**Task:**
Rewrite the data below, changing "computer-use agent" to "desktop assistant" wherever it appears and leaving everything else as it is.

(Target position data)
= = = = =
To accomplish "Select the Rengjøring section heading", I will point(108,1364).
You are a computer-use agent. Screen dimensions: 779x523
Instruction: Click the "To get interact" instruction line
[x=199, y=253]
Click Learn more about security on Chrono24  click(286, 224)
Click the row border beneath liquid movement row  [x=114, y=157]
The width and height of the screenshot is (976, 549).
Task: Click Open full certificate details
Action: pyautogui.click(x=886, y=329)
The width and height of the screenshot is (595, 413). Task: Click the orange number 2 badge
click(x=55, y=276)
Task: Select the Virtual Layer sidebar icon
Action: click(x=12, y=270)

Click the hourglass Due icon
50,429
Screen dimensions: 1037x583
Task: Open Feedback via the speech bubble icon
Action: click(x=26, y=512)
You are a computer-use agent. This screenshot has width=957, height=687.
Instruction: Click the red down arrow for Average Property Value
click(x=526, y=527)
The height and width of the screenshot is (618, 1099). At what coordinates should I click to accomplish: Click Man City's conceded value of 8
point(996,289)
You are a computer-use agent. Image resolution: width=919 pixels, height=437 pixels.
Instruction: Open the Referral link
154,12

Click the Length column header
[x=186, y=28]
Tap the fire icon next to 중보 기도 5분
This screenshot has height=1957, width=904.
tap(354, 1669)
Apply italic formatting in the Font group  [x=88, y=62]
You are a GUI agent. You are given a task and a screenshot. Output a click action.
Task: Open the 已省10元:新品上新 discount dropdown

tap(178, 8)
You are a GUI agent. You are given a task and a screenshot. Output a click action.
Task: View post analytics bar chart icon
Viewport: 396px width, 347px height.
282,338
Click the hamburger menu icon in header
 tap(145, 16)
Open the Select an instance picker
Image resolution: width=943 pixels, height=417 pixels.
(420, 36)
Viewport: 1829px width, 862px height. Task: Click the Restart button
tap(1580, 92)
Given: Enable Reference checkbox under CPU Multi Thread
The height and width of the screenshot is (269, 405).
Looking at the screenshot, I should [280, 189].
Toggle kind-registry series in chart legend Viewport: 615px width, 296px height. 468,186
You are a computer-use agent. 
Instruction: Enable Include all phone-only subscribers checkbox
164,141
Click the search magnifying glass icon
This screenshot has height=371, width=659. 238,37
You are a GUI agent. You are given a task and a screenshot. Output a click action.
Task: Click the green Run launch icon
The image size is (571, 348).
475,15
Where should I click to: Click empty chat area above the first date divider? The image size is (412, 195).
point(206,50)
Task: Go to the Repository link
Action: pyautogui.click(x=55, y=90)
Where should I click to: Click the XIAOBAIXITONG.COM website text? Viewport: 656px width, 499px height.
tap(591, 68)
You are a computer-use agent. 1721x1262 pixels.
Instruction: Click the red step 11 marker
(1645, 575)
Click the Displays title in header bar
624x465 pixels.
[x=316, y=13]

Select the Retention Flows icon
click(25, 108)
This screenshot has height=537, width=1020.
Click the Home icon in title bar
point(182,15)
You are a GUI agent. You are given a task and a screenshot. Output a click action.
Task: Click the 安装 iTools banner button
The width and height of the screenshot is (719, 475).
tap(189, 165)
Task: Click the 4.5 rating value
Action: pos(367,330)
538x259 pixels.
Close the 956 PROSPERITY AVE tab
= = = = =
**Reply to the exercise:**
To accomplish "Select the Rengjøring section heading", I will point(108,1364).
You are a desktop assistant. Screen dimensions: 779x523
Instruction: Click the "To get interact" instruction line
[x=199, y=253]
Click Learn more about security on Chrono24  click(286, 224)
Click the row border beneath liquid movement row  [x=114, y=157]
The width and height of the screenshot is (976, 549).
Task: Click Open full certificate details
Action: pyautogui.click(x=886, y=329)
The width and height of the screenshot is (595, 413). Task: Click the orange number 2 badge
click(x=55, y=276)
Task: Select the Virtual Layer sidebar icon
Action: click(x=12, y=270)

Click the hourglass Due icon
50,429
Screen dimensions: 1037x583
Task: Open Feedback via the speech bubble icon
Action: click(x=26, y=512)
You are a desktop assistant. This screenshot has width=957, height=687.
Instruction: Click the red down arrow for Average Property Value
click(x=526, y=527)
The height and width of the screenshot is (618, 1099). At what coordinates should I click to accomplish: Click Man City's conceded value of 8
point(996,289)
You are a desktop assistant. Image resolution: width=919 pixels, height=437 pixels.
Instruction: Open the Referral link
154,12

Click the Length column header
[x=186, y=28]
Tap the fire icon next to 중보 기도 5분
This screenshot has height=1957, width=904.
tap(354, 1669)
Apply italic formatting in the Font group  [x=88, y=62]
You are a GUI agent. You are given a task and a screenshot. Output a click action.
Task: Open the 已省10元:新品上新 discount dropdown

tap(178, 8)
You are a GUI agent. You are given a task and a screenshot. Output a click action.
Task: View post analytics bar chart icon
Viewport: 396px width, 347px height.
282,338
Click the hamburger menu icon in header
 tap(145, 16)
Open the Select an instance picker
Image resolution: width=943 pixels, height=417 pixels.
(420, 36)
Viewport: 1829px width, 862px height. Task: Click the Restart button
tap(1580, 92)
Given: Enable Reference checkbox under CPU Multi Thread
The height and width of the screenshot is (269, 405).
Looking at the screenshot, I should [280, 189].
Toggle kind-registry series in chart legend Viewport: 615px width, 296px height. 468,186
You are a desktop assistant. 
Instruction: Enable Include all phone-only subscribers checkbox
164,141
Click the search magnifying glass icon
This screenshot has height=371, width=659. 238,37
You are a GUI agent. You are given a task and a screenshot. Output a click action.
Task: Click the green Run launch icon
The image size is (571, 348).
475,15
Where should I click to: Click empty chat area above the first date divider? The image size is (412, 195).
point(206,50)
Task: Go to the Repository link
Action: pyautogui.click(x=55, y=90)
Where should I click to: Click the XIAOBAIXITONG.COM website text? Viewport: 656px width, 499px height.
tap(591, 68)
You are a desktop assistant. 1721x1262 pixels.
Instruction: Click the red step 11 marker
(1645, 575)
Click the Displays title in header bar
624x465 pixels.
[x=316, y=13]

Select the Retention Flows icon
click(25, 108)
This screenshot has height=537, width=1020.
Click the Home icon in title bar
point(182,15)
You are a GUI agent. You are given a task and a screenshot. Output a click action.
Task: Click the 安装 iTools banner button
The width and height of the screenshot is (719, 475).
tap(189, 165)
Task: Click the 4.5 rating value
Action: pos(367,330)
538x259 pixels.
Close the 956 PROSPERITY AVE tab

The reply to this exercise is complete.